* [Dataset records]:
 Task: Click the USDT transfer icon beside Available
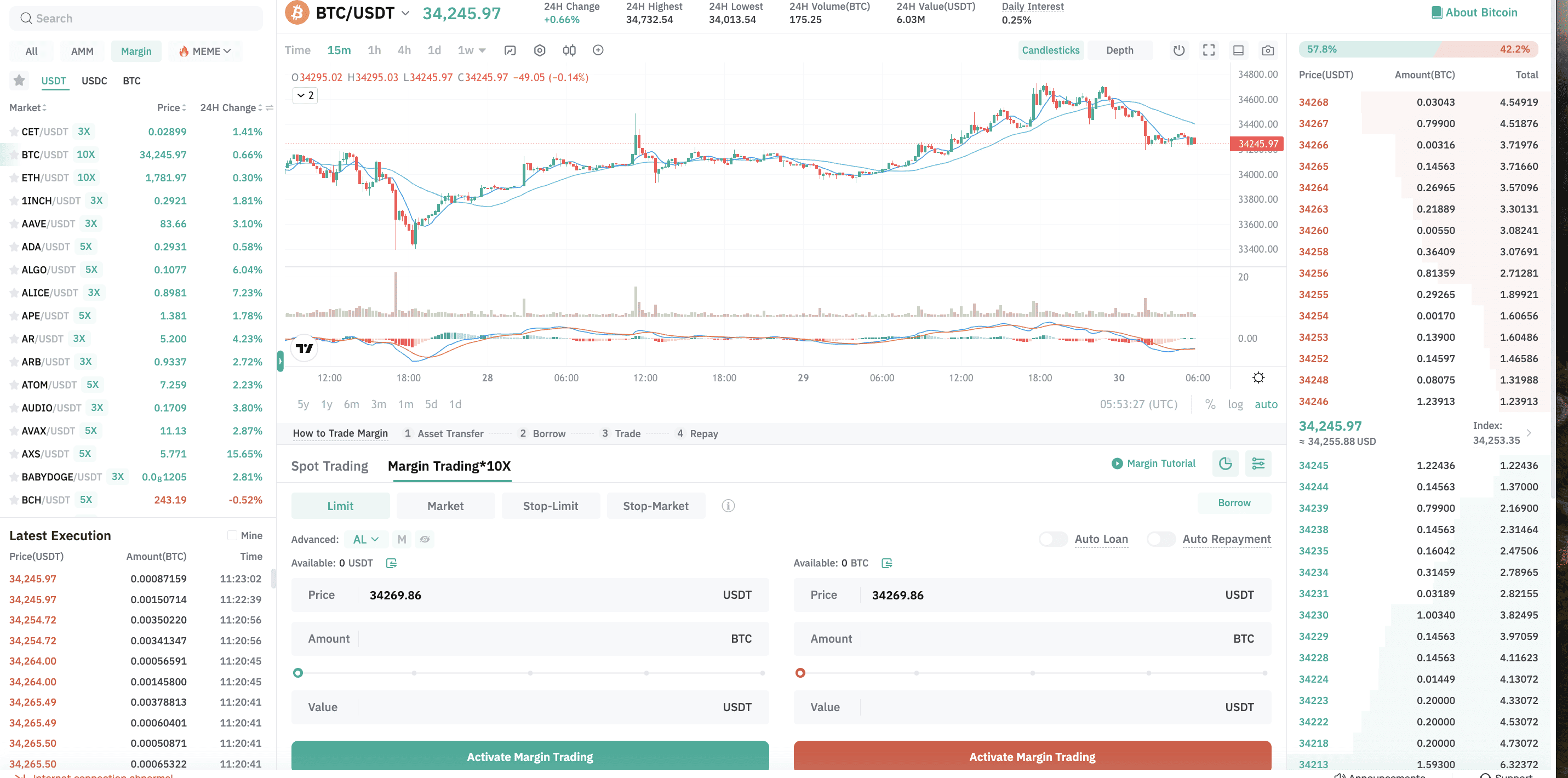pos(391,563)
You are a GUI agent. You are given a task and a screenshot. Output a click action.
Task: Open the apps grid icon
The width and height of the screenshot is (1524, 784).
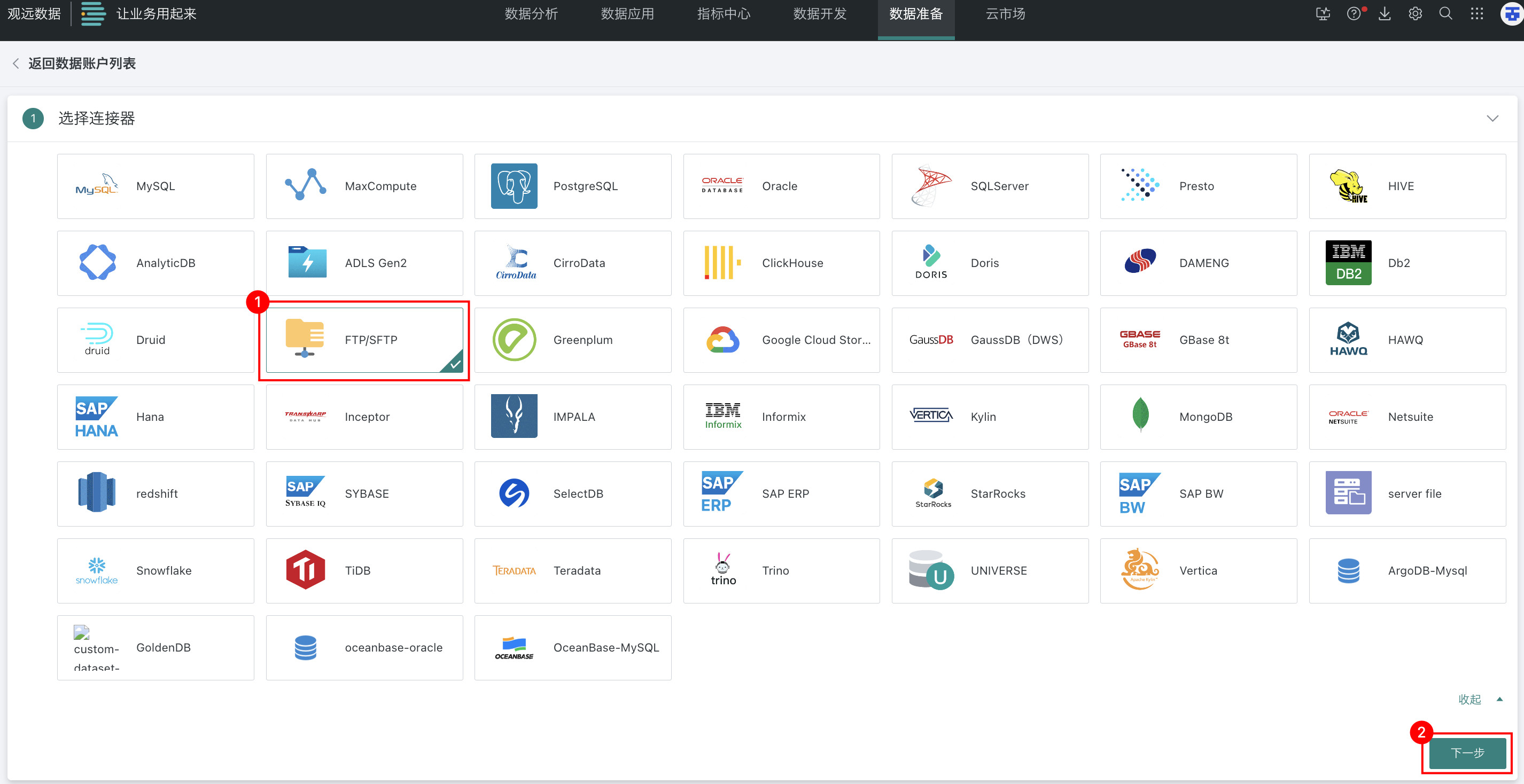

* [Work to be completed]: From the listing, copy every line where the string "screenshot" appears.

* [Exercise answer]:
You are a GUI agent. You are given a task and a screenshot. Output a click action.
The width and height of the screenshot is (1524, 784).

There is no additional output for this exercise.